• Recommendations may include dieting, exercising to maintain a healthy weight, and avoiding tobacco.
• Patients also should decrease the size of portions at mealtime, avoid eating 3 hours prior to bedtime, elevate the head of the bed 6 inches, lose weight (if overweight), and stop smoking.
(Note: The diet for patients with Barrett esophagus is the same as that recommended for patients with GERD. Patients should avoid the following)
• Fried or fatty foods
• Carbonated beverages
• Citrus fruits or juices
• Tomato sauce
• Aspirin and other non-steroidal anti-inflammatory drugs (NSAIDs)
Surgery – Anti-Reflux Surgery – Fundopligation (preferably by Laparoscopy)
• During fundopligation surgery, the upper curve of the stomach (the fundus) is wrapped around the esophagus so that the lower portion of the esophagus passes through a small tunnel of stomach muscle.
• This surgery strengthens the valve between the esophagus and stomach which stops acid from backing up into the esophagus as easily. This allows the esophagus to heal.
• Note: Anti reflux surgery may not eradicate Barrett esophagus, but it certainly is reasonable for appropriate patients who desire surgery for control of GERD symptoms.

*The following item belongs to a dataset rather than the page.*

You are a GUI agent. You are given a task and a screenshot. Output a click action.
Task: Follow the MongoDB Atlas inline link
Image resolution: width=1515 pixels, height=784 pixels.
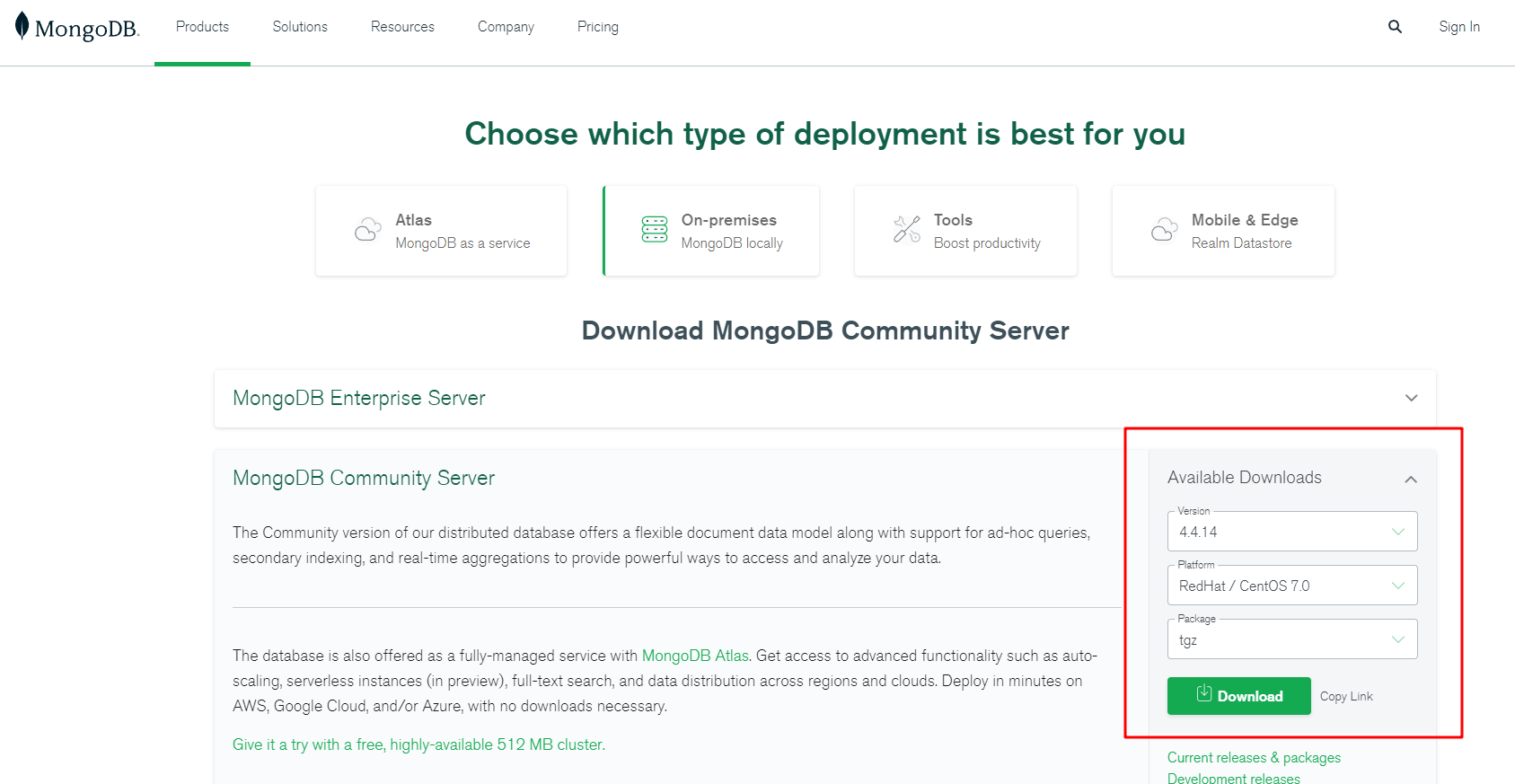(694, 656)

• (After anti reflux surgery, most patients with Barrett's enjoy long-lasting relief of reflux symptoms, and nearly all patients consider themselves cured or improved.Mild symptoms recur in one fifth. Importantly, dysplasia regressed in nearly half of the patients in whom it was present before surgery, intestinal metaplasia disappeared in 14% of patients, and high-grade dysplasia and adenocarcinoma were prevented in all. (Ann Surg. 2001 Oct;234(4):532-8; discussion 538-9).).
• Endoscopy with biopsy, to look for evidence of Dysplasia (histological markers for increased cancer risk).
• Patients with Barrett esophagus in whom dysplasia is lacking for 2 consecutive yearly endoscopies may be extended to follow-up at 3-year intervals.
• Patients with persistent low-grade dysplasia on repeat endoscopy should undergo surveillance every 6 months for 2 cycles; if no progression of disease is noted, surveillance may be extended to yearly follow-up.
For high-grade dysplasia
• Endoscopic mucosal resection of dysplasia: Procedure where large areas of the oesophagus is removed through an endoscope, preventing progression to cancer in most cases. For early cancers, this is also used for staging the cancer, and may be as effective as surgery for curing very early cancers.
• Radiofrequency ablation: Procedure where the lining of the esophagus is burned off, allowing the normal lining to return.
• Esophagectomy: For esophageal cancer, this surgery removes the esophagus, pulling the stomach up into the chest, and attaching it to the remaining portion of the esophagus.